Watch and Check the Weather
In general, the weather has certain patterns which make it somewhat predictable and facilitates the job of meteorologists. However, weather forecasts can only be right about half the time as there are lots of factors that can affect weather like air pressure, temperature, precipitation, cloud patterns, direction and speed of the wind. This means that a small change in the overall system of the atmosphere in a particular location can affect the weather in that area. In fact, a recent study by Stanford University revealed how increasing temperatures could intensify the unpredictability of weather in Earth’s mid-latitudes. Therefore, due to the unpredictable nature of weather, landlords should always be aware of weather conditions.
In some countries, for example, summer is associated with storms and during these periods, landlords are encouraged to stay updated about the weather. In the UK, summer is usually very hot and dry. The average temperature ranges from 9-18 degree Celsius and at times, it can even reach around 30 degrees Celsius. As a result, the high temperatures, in conjunction with the high humidity, create huge amounts of warm and moist air rising into the atmosphere and forming thunderstorms. February, for instance, is known as the peak month for storm damage in the UK and therefore, during that month, landlords should watch or listen to the weather forecast every day.
In addition, with the “Storm Naming” campaign, people are more aware about approaching storms and can be better prepared.
Communicate with Tenants
Most landlords probably do not communicate with their tenants on a regular basis, but landlord-tenant communication is a vital part of property management during severe weather.
Weather forecasting is a tricky task, but in some countries, experts strive to do the best they can and can predict the path of severe storms for 3-5 days in advance. When such weather information is issued to the public, landlords should contact their tenants. Ideally, you can communicate through phone calls, text messages, emails or even on social media platforms.

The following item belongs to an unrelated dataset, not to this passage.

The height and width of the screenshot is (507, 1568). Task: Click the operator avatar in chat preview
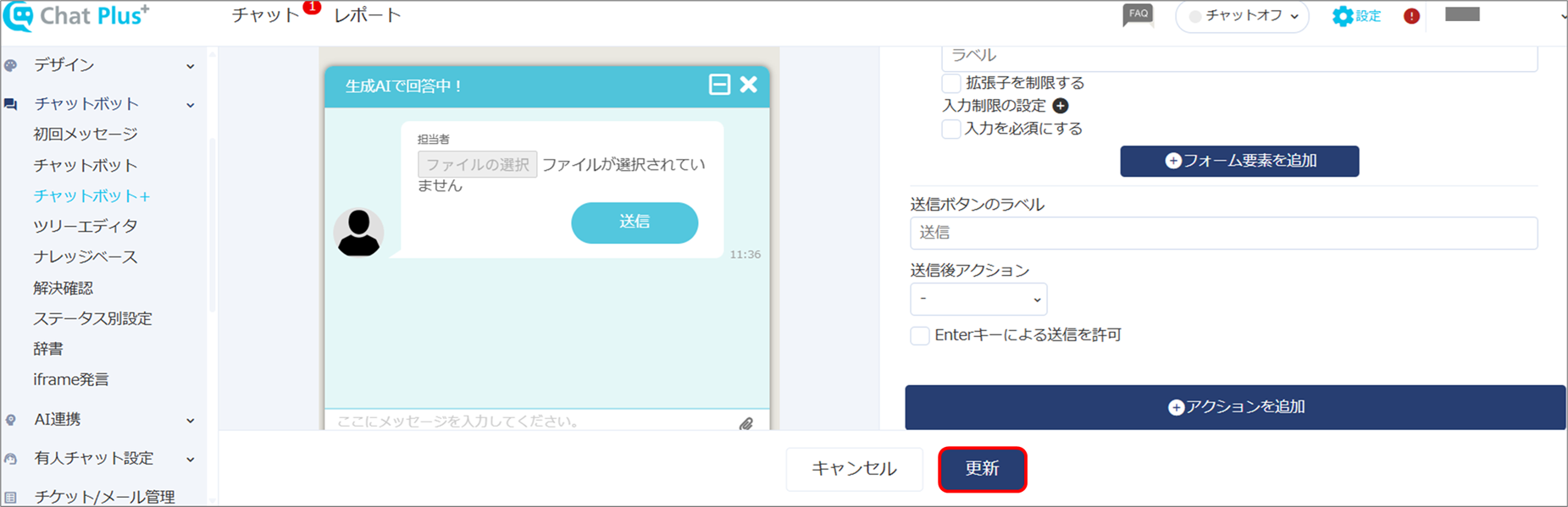[358, 232]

As a landlord, you have certain duties of care toward your tenants. During such circumstances, you should reach out to your tenants and empathize with them. Ask them if they have any concerns or issues regarding the imminent storm. Emergency numbers should be shared with them. It is also important to advise them on what and what not to do during a storm. Here is a detailed guide of what to do and what to avoid in the event of a storm.
When a hurricane or thunderstorm is predicted, you may want to visit your rental property to help the tenants make emergency preparations. Before visiting the property, however, you should give a 24 hours notice to your tenants. Once access is granted, you can visit the property and help your tenants identify things that they have to secure or put away if strong winds or stormy weather is predicted.

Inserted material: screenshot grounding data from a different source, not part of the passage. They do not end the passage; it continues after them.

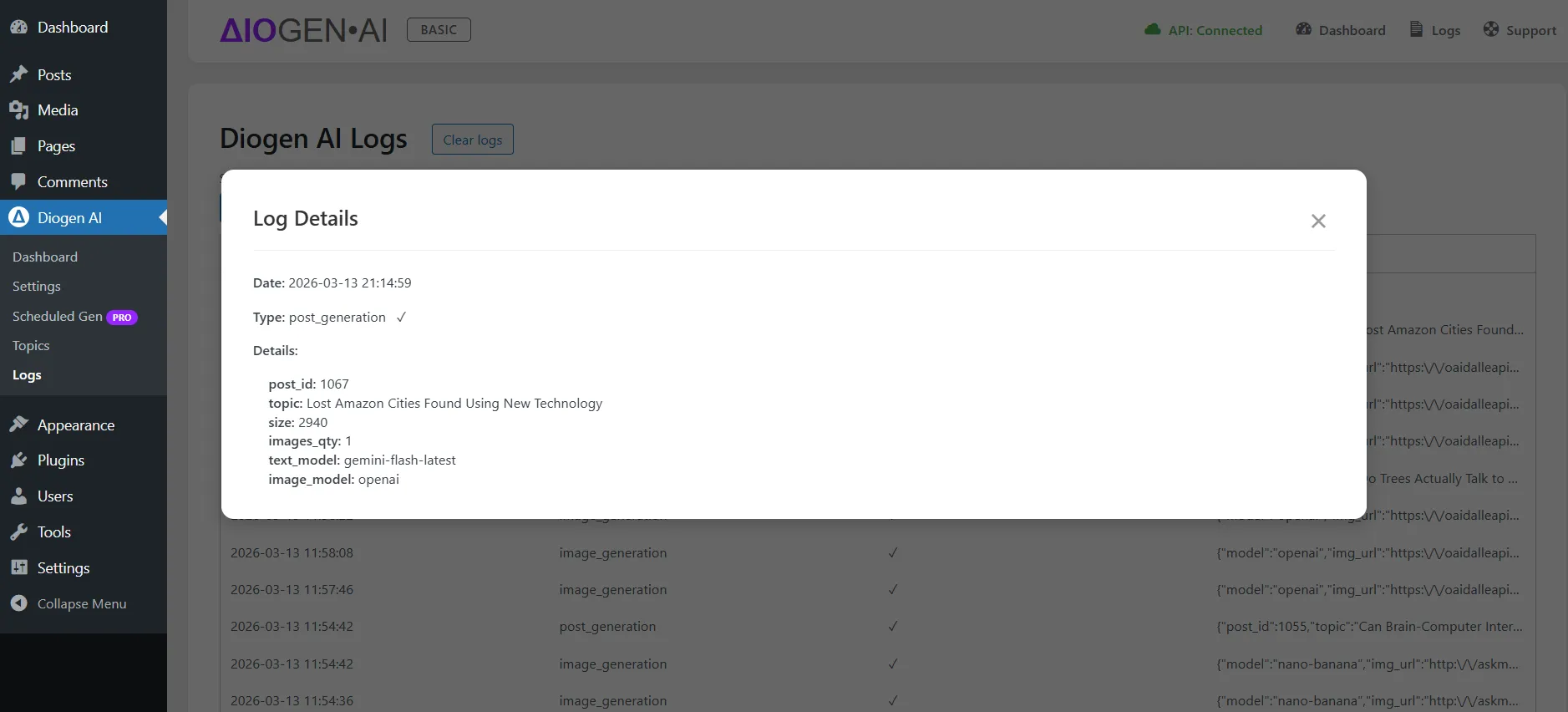Open Media library icon in sidebar
Screen dimensions: 1568x712
[18, 110]
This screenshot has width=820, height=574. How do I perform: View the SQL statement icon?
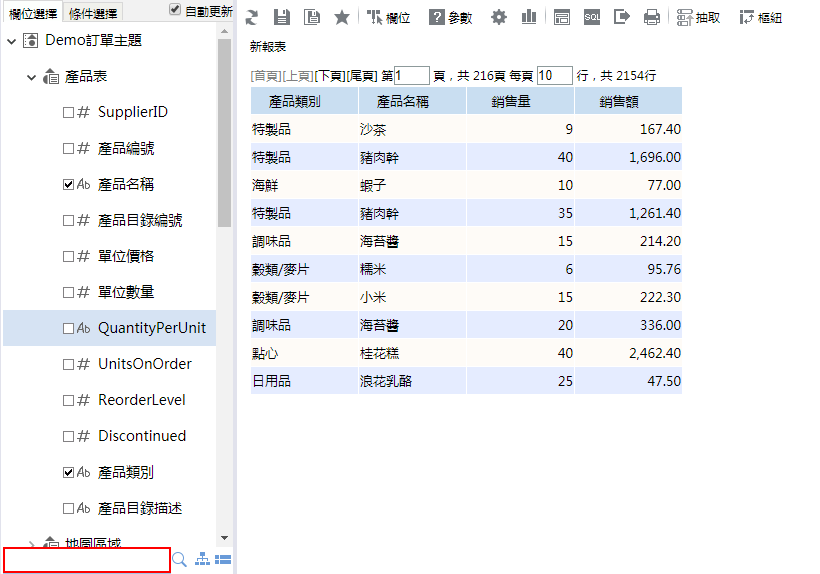tap(592, 17)
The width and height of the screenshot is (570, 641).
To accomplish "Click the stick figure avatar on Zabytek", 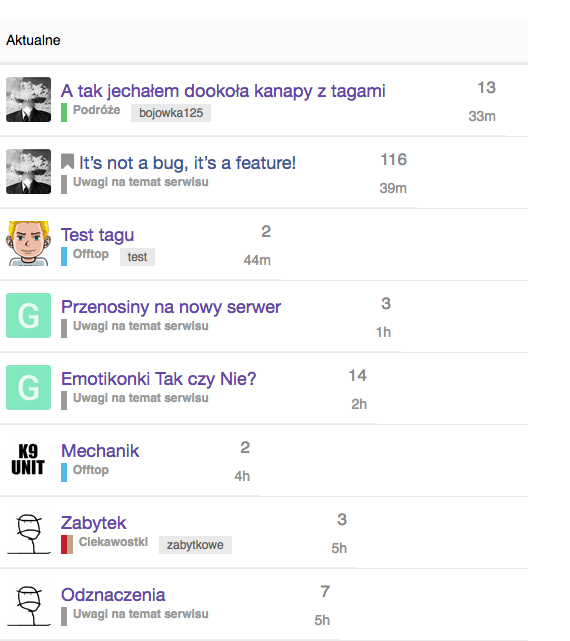I will (29, 531).
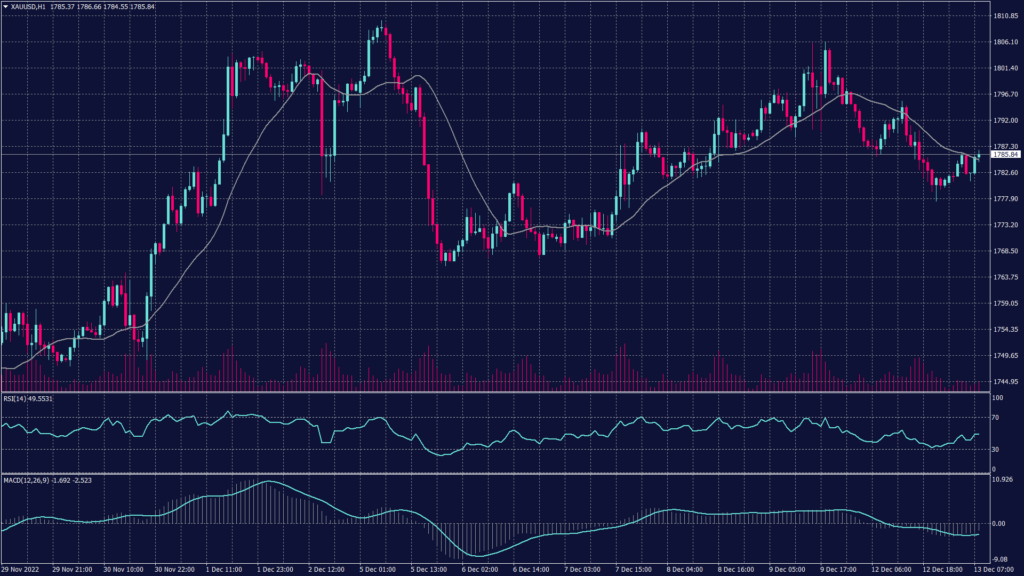1024x576 pixels.
Task: Click the 1810.85 price scale label
Action: [x=1005, y=16]
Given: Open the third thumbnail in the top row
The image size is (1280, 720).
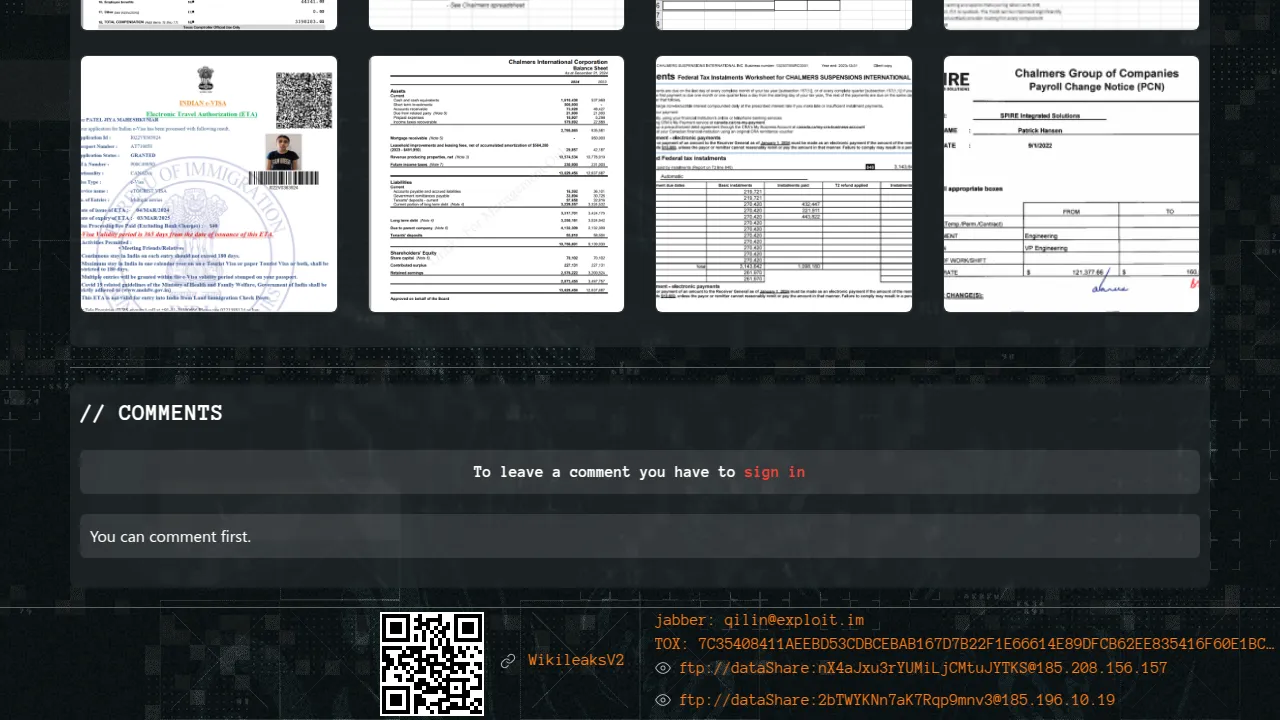Looking at the screenshot, I should pos(784,14).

Preparing Your Rental Property for a Storm
According to the National Oceanic and Atmospheric Administration (NOAA), between 2017 and 2021, severe weather conditions have resulted in $121.4 billion in property damage in the USA. Further studies revealed that flash floods were the biggest cause of weather-related property damage. Another study showed how during a certain period, flash floods resulted in $49.1 billion in property damage.
However, if landlords follow the steps below and prepare their rental property for severe weather, they won’t have to suffer the consequences of weather-related property damage.
- Gutters, downspouts and drains should be cleared of debris.
- All low-hanging or loose tree branches should be cut off. Dead trees should be removed before severe weather hits.
- The roof should be inspected and loose, cracked or broken roof slates should be repaired or replaced.
- Check that windows and doors are secure and watertight.
- Fences should be secured.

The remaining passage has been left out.